Study: Christians in west Europe less tolerant of immigrants

By KIRSTEN GRIESHABER, Associated Press
Published: June 9, 2018, 6:05am

BERLIN — Christians in western Europe are less accepting of immigrants and non-Christians than people without religious affiliations, a study based on a 15-country survey found.

The Pew Research Center report revealed that Christians are more likely than western Europeans who don’t identify with a religion to express negative views of Muslims, Jews and migrants. They also are more inclined to think their country’s culture and values are superior.

“On balance, more respondents say immigrants are honest and hardworking than say the opposite,” the study’s authors wrote. “But a clear pattern emerges: Both church-attending and non-practicing Christians are more likely than religiously unaffiliated adults in Western Europe to voice anti-immigrant and anti-minority views.”

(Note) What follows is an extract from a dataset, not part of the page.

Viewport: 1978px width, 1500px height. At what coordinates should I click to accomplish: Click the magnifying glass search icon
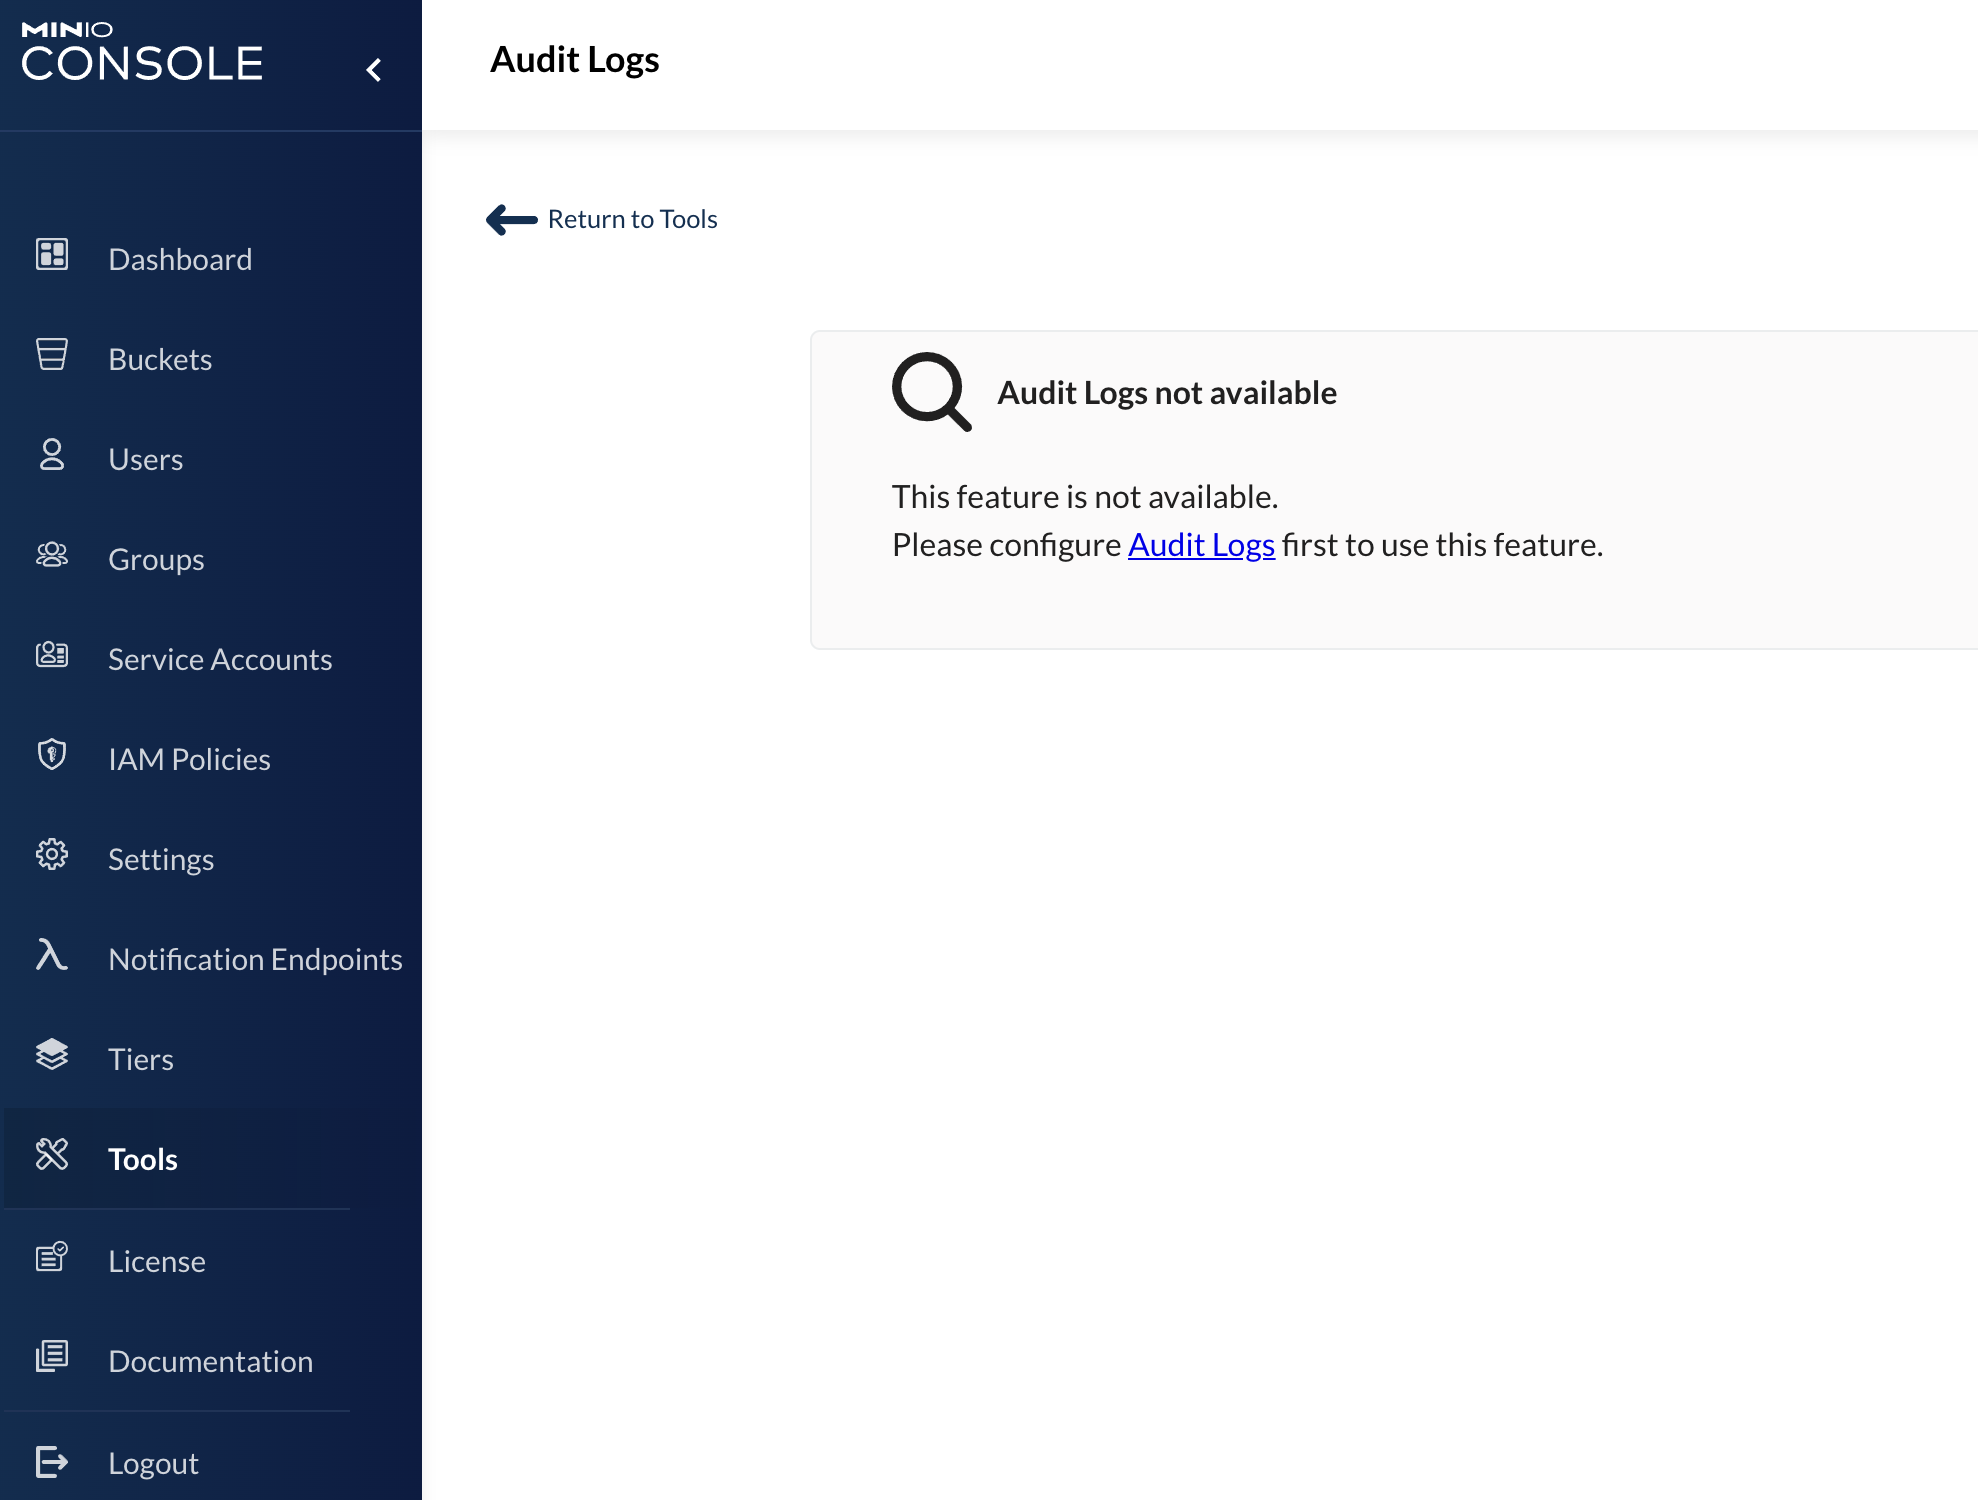point(931,392)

The study was based on a telephone survey of 24,599 randomly selected adults in the 15 countries. Pew researchers compared the attitudes of respondents who described themselves as practicing Christians, non-practicing Christians and religiously unaffiliated, including atheists and agnostics.

One of their findings was that ethnic Europeans as a whole hold “mixed views on whether Islam is compatible with their country’s values and culture.”

In Britain, 45 percent of churchgoing Christians and 47 percent of non-practicing Christians agreed with the statement that “Islam is fundamentally incompatible with our values and culture,” the survey showed. Among non-religious Britons, 30 percent shared that view.

In France, 72 percent of Christians who attend church agreed it was important to have French ancestry to be “truly French.” Among non-practicing Christians, 52 percent took this position, compared to 43 percent of those without religious affiliations.

The survey was conducted from April to August 2017, after more than 2.3 million migrants and refugees had entered Europe during the previous two years, according to the European border control agency Frontex.

The survey found that Swedes were the least likely to express anti-migrant and anti-minority views, while Italians were the most likely.

A hotly debated question in some parts of Europe is whether Muslim women should be prohibited from wearing concealing garments such as burkas. Most of the adults Pew surveyed supported at least some restrictions on religious dress.